Das ruínas do claustro, importa, pelo menos, referir – como importante testemunho da arquitetura românica portuguesa – os três arcos de volta perfeita que permanecem de pé. Já a igreja, por ter estado sempre a culto, foi, ao longo dos séculos, uma verdadeira “esponja” das mudanças da história da Igreja e das suas consequentes necessidades, como se pode detetar pelo convívio entre a arquitetura românica tão evidente no portal em arco de volta perfeita; a cabeceira gótica – reconstruída devido aos progressivos assoreamentos – com cruzaria de ogivas na abóbada e janelas de arco quebrado; a talha barroca; e as restantes intervenções feitas posteriormente, como o campanário.

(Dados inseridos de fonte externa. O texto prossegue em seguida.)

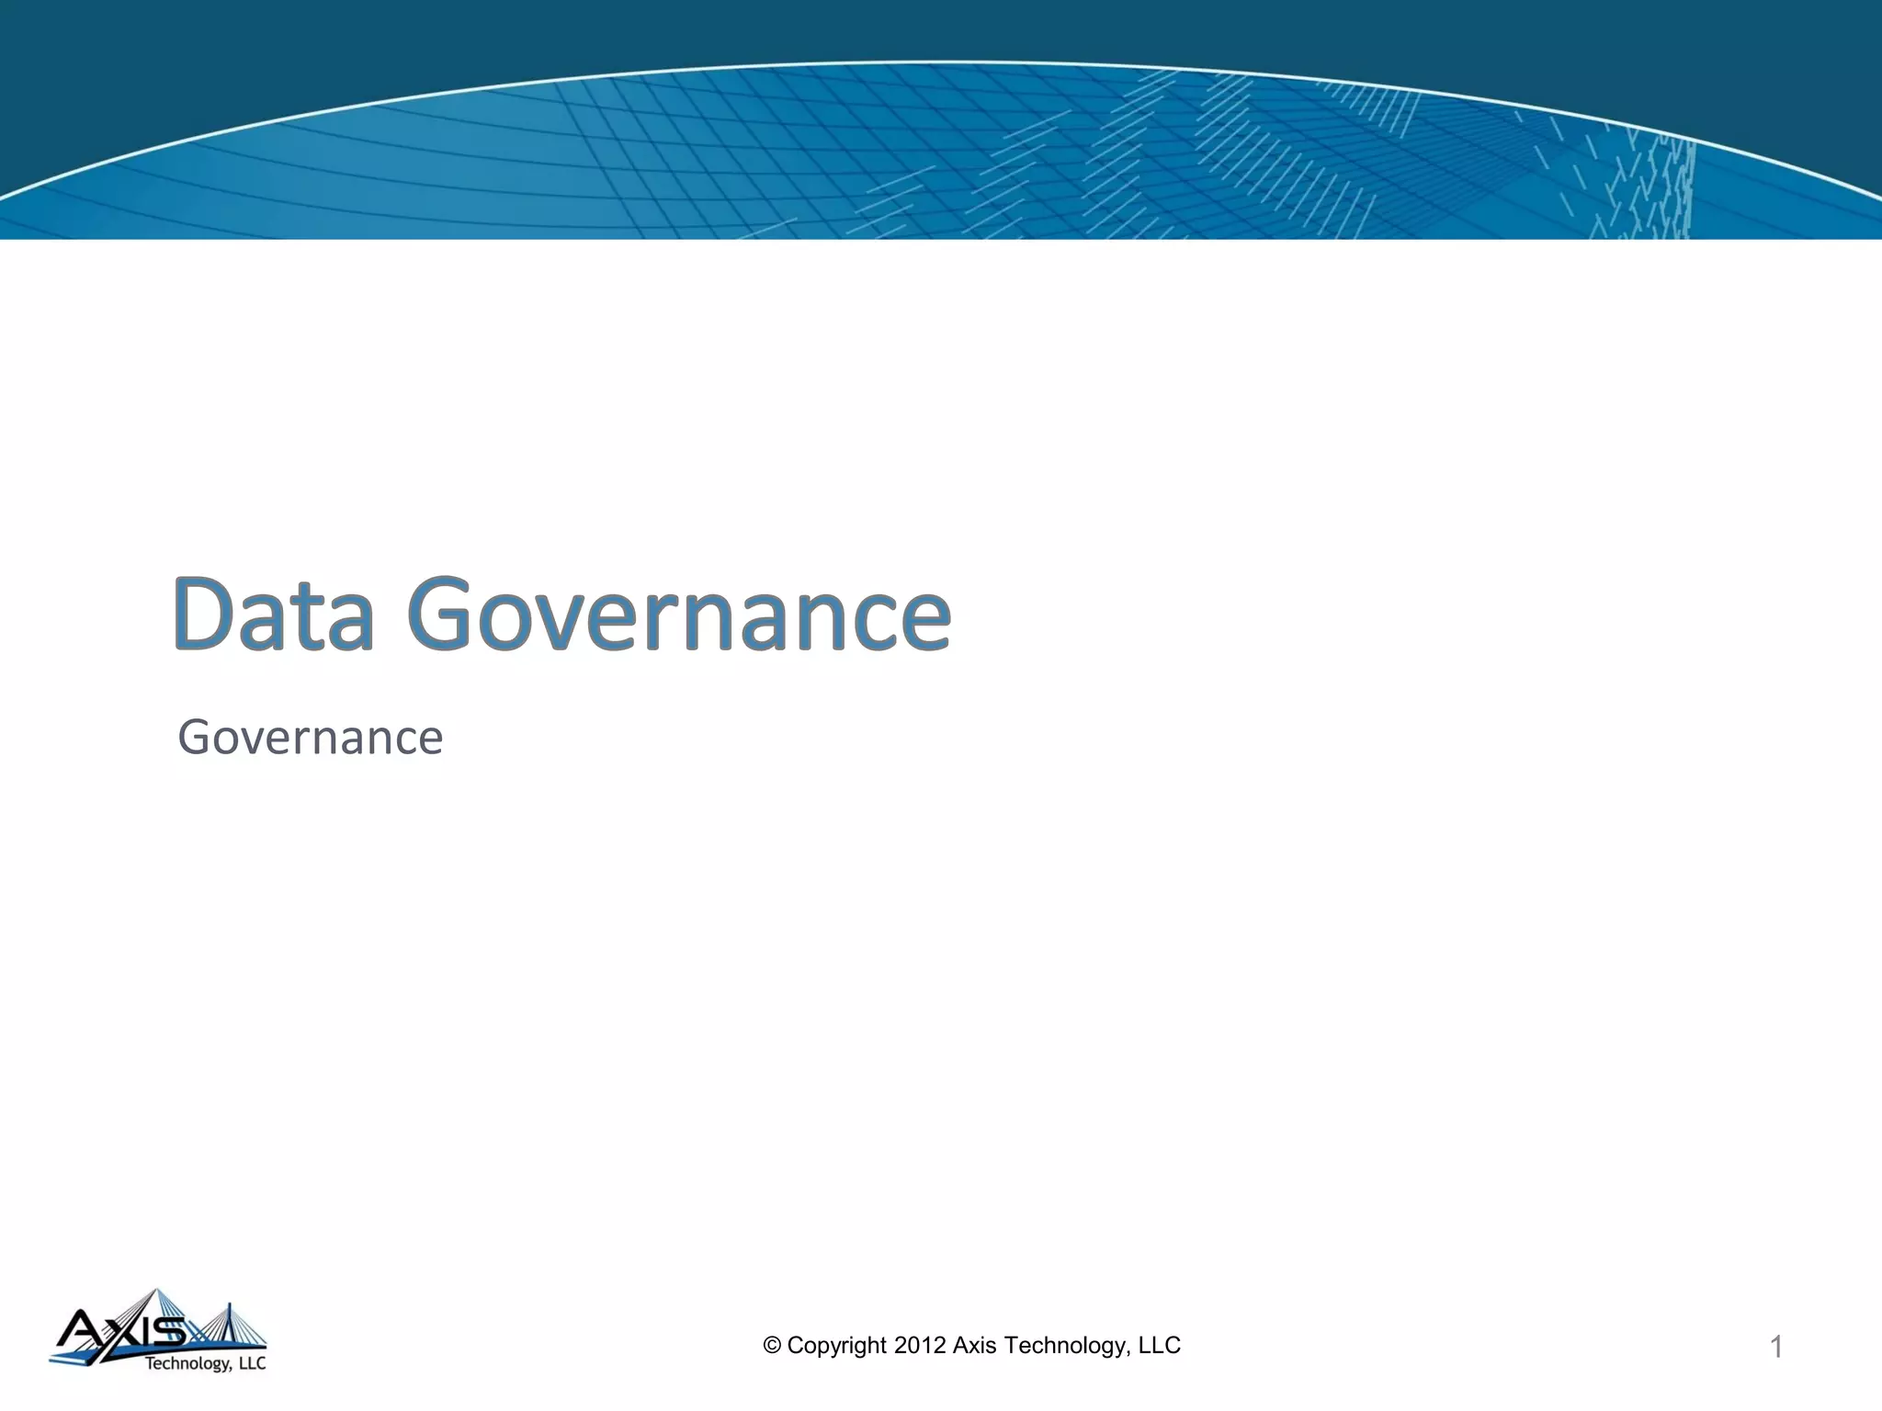This screenshot has width=1882, height=1411.
Task: Select the 'Technology, LLC' text under logo
Action: pos(205,1363)
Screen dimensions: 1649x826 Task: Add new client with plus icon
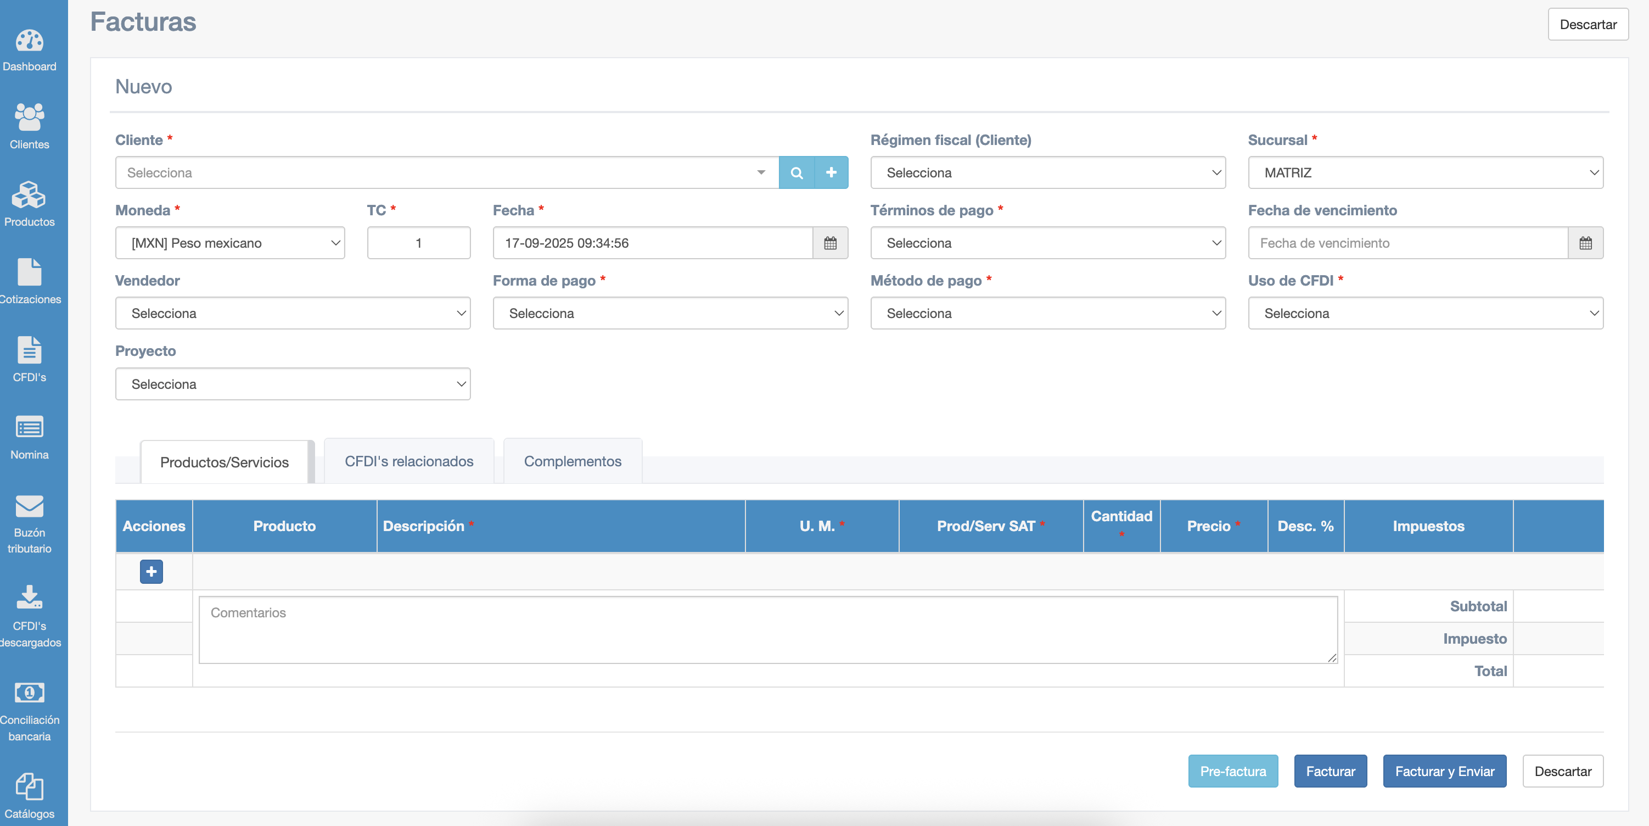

Apesar das poucas certezas que nos dá a documentação existente, não existe dúvida que o Mosteiro de Santa Maria das Júnias exprime exemplarmente a estrutura monástica pretendida na recuada Idade Média ocidental, para atingir a simplicidade e o isolamento desejados pelos monges. Para além disso, constitui um importante documento histórico relativo aos anos que decorreram desde a sua fundação, passando pela formação da nacionalidade e pela fase de declínio consequente da reforma protestante, até à sua extinção, que, segundo o decreto redigido no final de Maio de 1834, elimina «o prejuízo que durou séculos […] [e cuja] conservação não é compatível com a civilização, e luzes do século, e com a organização política, que convém aos Povos»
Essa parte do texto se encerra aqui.